3月11日(日)日本作業療法士協会10階研修会場にて 日本作業療法士連盟総会が開催されました。
全国(西は鹿児島・大分・愛媛・広島から東は山形)から25名の会員が参集、審議議案はすべて承認されました。
その後の研修会では、昨年10月の衆議院議員選挙で立憲民主党から北関東比例ブロックで当選された作業療法士と天台宗僧侶の肩書を持つ群馬県大仁田の37歳の若い議員、堀越啓仁氏に講演をお願いしました。僧侶になる宿命の中、子供時代から生命倫理に関心を持ち、仏教は何ができるかを模索、東日本大震災の体験と、ボランティア活動を通して既成概念が一変、「住むとは」「生活に何が必要か」等を考えるうちに地方自治の重要性に行きつき、町会議員になろうと動いていた折、一昨年参議院選挙があり民進党出馬を押され、結果は落選でしたが24万票を獲得、昨年10月に立憲民主党の立ち上げ時、わずか5日で出馬を決意し見事当選されました。政治家としては、環境委員会に属して動物愛護管理法や食品ロスについて取り組んでいるとの事です。党内では政務調査会副委員長として、予算案等の精査を担当しておられます。作業療法士から様々な要望やOT自身の取り組みが上がってくるそうです。
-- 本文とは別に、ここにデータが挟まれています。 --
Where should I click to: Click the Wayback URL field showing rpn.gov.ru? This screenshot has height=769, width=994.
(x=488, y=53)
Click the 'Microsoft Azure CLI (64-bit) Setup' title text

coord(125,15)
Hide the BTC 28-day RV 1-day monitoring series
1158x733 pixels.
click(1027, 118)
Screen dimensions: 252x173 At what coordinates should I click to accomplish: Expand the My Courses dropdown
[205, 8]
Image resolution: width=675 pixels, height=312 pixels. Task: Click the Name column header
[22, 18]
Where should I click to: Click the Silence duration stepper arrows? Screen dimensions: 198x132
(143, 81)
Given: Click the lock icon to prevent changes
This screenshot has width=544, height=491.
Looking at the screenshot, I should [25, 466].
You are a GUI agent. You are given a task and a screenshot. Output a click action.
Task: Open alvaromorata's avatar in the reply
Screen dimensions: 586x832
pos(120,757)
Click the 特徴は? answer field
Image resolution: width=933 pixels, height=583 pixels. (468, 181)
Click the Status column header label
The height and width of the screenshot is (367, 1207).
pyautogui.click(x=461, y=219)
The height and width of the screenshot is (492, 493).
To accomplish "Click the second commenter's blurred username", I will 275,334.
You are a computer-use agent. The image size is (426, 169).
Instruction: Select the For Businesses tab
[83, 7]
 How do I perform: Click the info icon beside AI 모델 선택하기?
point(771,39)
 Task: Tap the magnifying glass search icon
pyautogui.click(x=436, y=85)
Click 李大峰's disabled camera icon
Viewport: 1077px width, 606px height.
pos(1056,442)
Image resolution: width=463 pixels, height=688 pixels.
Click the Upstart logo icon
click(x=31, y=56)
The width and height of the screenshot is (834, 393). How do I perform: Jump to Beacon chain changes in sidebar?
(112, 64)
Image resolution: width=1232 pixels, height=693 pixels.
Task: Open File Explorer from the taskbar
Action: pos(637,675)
活動の原点は「その人がその人らしく生きていける社会を目指す」「現場の声が生かされる政治をめざす」との信条をお持ちです。作業療法士として急性期・回復期の病院、訪問看護ステーションの立ち上げと運営、特養・デイサービスでの作業療法士を12年間経験され、作業療法の話ができる初めての国会議員のお話を聞くことが出来ました。会場から「今回の診療報酬は療法士にとって不利であり、やはり政治力を持つ必要がある」、「デイサービスにOTの配置の実現を」等の要望も上がりました。皆様からの要望を国会に届けていきましょう 現在、地方連盟が9か所(大分・北海道・山口・茨城・大阪・東京・山梨・静岡・岡山)あり、各地方でもOTの声を政治家に届けています。今後、沖縄・奈良・愛媛・熊本・広島・兵庫・鹿児島・長崎で設立の動きがあります。活動に協力をお願いします。まずは連盟会員になりましょう。